__To do__:
Among the entries that follow, the required portion opens with the line containing "Click the ADD ROW button" and closes with the line containing "has width=1429, height=840.". Give that portion again exactly, and nothing else.

(Saved data entries)
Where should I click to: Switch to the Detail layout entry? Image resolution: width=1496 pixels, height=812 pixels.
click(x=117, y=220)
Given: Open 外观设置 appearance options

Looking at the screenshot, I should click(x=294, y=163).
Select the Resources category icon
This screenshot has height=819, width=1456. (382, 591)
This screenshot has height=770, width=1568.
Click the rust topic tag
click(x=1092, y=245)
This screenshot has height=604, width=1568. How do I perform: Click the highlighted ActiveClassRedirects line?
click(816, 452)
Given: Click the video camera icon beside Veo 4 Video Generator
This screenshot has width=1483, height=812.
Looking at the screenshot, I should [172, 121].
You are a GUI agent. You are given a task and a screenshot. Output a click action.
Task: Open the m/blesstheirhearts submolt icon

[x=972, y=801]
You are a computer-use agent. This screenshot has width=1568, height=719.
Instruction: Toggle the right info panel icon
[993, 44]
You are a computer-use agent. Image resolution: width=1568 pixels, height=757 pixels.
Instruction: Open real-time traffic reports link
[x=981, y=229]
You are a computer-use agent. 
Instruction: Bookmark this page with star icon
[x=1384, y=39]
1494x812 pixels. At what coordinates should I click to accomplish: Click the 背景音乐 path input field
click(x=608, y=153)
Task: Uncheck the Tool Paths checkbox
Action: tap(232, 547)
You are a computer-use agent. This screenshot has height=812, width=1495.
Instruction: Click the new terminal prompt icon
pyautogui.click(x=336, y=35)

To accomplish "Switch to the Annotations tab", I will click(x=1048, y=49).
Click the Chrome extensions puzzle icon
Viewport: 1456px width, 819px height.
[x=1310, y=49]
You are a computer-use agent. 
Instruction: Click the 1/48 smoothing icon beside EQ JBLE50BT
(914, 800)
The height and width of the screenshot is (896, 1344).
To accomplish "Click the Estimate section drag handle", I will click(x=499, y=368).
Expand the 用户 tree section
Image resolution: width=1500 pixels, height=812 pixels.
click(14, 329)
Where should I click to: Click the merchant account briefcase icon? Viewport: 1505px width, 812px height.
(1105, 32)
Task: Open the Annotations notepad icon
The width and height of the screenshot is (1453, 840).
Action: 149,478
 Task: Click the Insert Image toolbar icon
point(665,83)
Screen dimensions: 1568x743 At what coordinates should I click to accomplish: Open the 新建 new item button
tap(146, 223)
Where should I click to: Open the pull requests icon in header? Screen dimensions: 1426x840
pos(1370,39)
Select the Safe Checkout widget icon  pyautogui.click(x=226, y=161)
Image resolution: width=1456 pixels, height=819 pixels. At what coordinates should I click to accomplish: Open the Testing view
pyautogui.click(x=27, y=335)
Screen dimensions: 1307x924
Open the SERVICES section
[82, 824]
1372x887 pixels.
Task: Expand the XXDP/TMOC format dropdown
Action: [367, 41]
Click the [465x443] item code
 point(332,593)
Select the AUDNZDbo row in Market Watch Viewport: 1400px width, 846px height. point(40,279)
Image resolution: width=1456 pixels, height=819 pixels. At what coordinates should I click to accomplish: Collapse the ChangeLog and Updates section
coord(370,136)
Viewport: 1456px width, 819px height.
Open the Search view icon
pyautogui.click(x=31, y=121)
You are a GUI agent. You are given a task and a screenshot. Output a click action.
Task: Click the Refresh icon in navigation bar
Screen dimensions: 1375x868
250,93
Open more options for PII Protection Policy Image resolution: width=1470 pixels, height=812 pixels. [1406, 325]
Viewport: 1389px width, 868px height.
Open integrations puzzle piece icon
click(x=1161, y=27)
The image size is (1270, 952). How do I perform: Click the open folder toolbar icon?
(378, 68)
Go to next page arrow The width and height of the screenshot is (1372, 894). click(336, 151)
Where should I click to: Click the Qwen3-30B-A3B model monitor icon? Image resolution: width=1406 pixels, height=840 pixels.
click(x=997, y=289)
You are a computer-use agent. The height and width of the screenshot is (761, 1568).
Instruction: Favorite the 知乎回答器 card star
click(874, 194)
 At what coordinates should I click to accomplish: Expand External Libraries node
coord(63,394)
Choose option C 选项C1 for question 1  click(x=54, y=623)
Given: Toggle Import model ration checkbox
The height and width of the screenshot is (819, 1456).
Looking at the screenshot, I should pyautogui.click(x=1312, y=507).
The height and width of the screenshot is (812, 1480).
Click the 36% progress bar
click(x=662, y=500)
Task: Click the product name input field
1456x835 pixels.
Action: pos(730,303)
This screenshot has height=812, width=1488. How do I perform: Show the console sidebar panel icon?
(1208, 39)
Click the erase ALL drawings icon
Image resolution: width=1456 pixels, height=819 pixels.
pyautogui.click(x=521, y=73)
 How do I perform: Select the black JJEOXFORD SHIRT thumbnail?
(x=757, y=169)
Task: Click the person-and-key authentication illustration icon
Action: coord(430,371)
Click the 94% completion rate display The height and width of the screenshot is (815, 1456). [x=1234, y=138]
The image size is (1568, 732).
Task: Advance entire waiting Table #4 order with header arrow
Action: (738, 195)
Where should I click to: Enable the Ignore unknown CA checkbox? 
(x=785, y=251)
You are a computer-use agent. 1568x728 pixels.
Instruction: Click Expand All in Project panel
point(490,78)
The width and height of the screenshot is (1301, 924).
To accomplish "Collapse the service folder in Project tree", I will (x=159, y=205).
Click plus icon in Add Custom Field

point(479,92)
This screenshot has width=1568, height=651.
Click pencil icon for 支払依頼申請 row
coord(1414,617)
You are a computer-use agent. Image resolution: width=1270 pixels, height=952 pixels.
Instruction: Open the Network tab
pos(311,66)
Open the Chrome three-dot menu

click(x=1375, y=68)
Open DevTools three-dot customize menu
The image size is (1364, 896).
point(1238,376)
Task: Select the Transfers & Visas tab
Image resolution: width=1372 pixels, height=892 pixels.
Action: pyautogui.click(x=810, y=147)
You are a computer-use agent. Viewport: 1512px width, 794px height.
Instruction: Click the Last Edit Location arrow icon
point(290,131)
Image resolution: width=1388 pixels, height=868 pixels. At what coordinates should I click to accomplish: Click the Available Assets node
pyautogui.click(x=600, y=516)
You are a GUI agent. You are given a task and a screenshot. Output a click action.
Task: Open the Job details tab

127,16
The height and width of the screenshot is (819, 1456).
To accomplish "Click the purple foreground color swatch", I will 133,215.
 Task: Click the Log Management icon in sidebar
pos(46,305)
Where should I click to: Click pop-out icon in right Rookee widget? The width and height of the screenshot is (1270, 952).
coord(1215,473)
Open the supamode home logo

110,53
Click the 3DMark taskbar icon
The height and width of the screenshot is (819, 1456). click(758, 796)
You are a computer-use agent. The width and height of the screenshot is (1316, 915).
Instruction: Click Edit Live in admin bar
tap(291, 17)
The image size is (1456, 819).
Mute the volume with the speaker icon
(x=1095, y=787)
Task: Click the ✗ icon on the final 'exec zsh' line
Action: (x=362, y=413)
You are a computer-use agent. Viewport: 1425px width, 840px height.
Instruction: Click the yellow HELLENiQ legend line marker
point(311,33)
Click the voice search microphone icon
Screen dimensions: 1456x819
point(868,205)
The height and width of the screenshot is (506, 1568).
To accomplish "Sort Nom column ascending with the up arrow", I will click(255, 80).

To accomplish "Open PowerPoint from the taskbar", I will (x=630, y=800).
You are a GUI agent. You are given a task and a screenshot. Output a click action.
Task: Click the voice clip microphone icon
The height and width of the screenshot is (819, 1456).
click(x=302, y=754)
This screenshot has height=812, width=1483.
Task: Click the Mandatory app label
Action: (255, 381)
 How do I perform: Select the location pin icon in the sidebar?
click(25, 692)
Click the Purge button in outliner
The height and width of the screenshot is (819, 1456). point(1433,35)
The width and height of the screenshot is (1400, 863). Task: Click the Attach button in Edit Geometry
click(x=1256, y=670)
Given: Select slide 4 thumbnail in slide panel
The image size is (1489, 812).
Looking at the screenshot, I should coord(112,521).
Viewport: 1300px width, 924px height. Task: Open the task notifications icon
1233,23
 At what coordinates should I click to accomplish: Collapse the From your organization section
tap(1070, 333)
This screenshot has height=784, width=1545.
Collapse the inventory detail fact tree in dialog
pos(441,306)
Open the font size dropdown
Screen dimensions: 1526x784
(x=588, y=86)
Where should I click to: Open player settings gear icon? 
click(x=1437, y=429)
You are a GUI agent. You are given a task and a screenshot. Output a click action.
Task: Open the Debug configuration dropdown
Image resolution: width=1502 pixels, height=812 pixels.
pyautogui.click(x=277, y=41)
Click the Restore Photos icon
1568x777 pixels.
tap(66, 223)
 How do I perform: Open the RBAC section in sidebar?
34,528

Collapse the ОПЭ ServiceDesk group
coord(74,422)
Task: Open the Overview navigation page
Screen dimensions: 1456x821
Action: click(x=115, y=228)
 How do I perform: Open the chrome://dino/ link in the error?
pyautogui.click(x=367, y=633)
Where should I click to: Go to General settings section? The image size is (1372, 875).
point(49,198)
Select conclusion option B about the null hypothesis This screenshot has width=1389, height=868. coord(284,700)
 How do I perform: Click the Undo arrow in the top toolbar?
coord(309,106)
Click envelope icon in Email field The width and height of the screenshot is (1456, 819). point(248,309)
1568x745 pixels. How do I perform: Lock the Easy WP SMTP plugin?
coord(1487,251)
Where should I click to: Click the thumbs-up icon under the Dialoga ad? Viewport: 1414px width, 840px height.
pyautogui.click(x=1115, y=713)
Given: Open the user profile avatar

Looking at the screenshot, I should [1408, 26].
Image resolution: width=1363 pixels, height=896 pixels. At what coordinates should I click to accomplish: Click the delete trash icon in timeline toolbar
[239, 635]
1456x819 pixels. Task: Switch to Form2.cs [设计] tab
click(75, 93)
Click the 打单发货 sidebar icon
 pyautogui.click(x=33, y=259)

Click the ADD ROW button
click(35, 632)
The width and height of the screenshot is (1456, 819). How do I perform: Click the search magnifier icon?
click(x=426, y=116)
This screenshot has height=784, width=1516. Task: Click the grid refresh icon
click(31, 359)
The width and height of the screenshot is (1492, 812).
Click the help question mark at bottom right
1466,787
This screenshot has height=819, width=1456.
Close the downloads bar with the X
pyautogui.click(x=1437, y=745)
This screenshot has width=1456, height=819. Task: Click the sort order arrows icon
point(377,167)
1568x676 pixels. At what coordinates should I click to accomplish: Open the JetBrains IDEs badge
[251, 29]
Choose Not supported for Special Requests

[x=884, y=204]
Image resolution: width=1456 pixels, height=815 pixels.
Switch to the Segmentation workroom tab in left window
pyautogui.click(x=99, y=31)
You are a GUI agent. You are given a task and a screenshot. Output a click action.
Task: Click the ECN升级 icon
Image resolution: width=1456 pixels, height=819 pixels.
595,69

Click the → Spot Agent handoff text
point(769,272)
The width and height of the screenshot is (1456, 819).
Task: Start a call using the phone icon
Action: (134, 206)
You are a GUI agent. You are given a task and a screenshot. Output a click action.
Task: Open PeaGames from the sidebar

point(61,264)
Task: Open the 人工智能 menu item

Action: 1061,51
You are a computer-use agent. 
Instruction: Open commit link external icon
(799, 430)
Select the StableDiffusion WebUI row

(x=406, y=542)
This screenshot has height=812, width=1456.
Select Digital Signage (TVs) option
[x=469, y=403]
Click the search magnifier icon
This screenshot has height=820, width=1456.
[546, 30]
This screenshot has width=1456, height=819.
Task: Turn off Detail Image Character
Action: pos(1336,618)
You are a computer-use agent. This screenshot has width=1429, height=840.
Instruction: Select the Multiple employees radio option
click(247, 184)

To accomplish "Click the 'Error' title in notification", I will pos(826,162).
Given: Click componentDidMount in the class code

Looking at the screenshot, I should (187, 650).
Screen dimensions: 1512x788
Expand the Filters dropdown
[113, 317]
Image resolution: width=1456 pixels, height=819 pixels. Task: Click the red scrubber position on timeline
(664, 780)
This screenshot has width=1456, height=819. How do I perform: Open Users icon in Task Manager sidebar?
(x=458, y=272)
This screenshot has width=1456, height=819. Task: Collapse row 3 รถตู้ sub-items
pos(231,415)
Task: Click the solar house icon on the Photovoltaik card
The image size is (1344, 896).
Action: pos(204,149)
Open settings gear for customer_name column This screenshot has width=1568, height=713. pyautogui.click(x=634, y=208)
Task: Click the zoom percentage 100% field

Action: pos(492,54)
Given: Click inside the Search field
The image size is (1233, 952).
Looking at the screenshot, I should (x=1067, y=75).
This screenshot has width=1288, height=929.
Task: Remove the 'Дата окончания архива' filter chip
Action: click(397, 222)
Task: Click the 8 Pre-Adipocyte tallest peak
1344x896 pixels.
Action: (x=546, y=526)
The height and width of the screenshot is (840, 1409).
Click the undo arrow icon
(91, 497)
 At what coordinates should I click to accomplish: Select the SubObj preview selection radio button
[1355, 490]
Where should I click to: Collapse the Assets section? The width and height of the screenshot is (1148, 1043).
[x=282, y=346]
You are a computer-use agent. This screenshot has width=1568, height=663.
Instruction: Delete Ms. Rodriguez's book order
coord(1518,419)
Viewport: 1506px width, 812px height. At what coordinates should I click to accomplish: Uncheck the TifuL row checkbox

__Answer space__:
Click the ADD ROW button
click(35, 632)
The width and height of the screenshot is (1456, 819). How do I perform: Click the search magnifier icon?
click(x=426, y=116)
This screenshot has height=784, width=1516. Task: Click the grid refresh icon
click(31, 359)
The width and height of the screenshot is (1492, 812).
Click the help question mark at bottom right
1466,787
This screenshot has height=819, width=1456.
Close the downloads bar with the X
pyautogui.click(x=1437, y=745)
This screenshot has width=1456, height=819. Task: Click the sort order arrows icon
point(377,167)
1568x676 pixels. At what coordinates should I click to accomplish: Open the JetBrains IDEs badge
[251, 29]
Choose Not supported for Special Requests

[x=884, y=204]
Image resolution: width=1456 pixels, height=815 pixels.
Switch to the Segmentation workroom tab in left window
pyautogui.click(x=99, y=31)
You are a GUI agent. You are given a task and a screenshot. Output a click action.
Task: Click the ECN升级 icon
Image resolution: width=1456 pixels, height=819 pixels.
595,69

Click the → Spot Agent handoff text
point(769,272)
The width and height of the screenshot is (1456, 819).
Task: Start a call using the phone icon
Action: (134, 206)
You are a GUI agent. You are given a task and a screenshot. Output a click action.
Task: Open PeaGames from the sidebar

point(61,264)
Task: Open the 人工智能 menu item

Action: 1061,51
You are a computer-use agent. 
Instruction: Open commit link external icon
(799, 430)
Select the StableDiffusion WebUI row

(x=406, y=542)
This screenshot has height=812, width=1456.
Select Digital Signage (TVs) option
[x=469, y=403]
Click the search magnifier icon
This screenshot has height=820, width=1456.
[546, 30]
This screenshot has width=1456, height=819.
Task: Turn off Detail Image Character
Action: pos(1336,618)
You are a computer-use agent. This screenshot has width=1429, height=840.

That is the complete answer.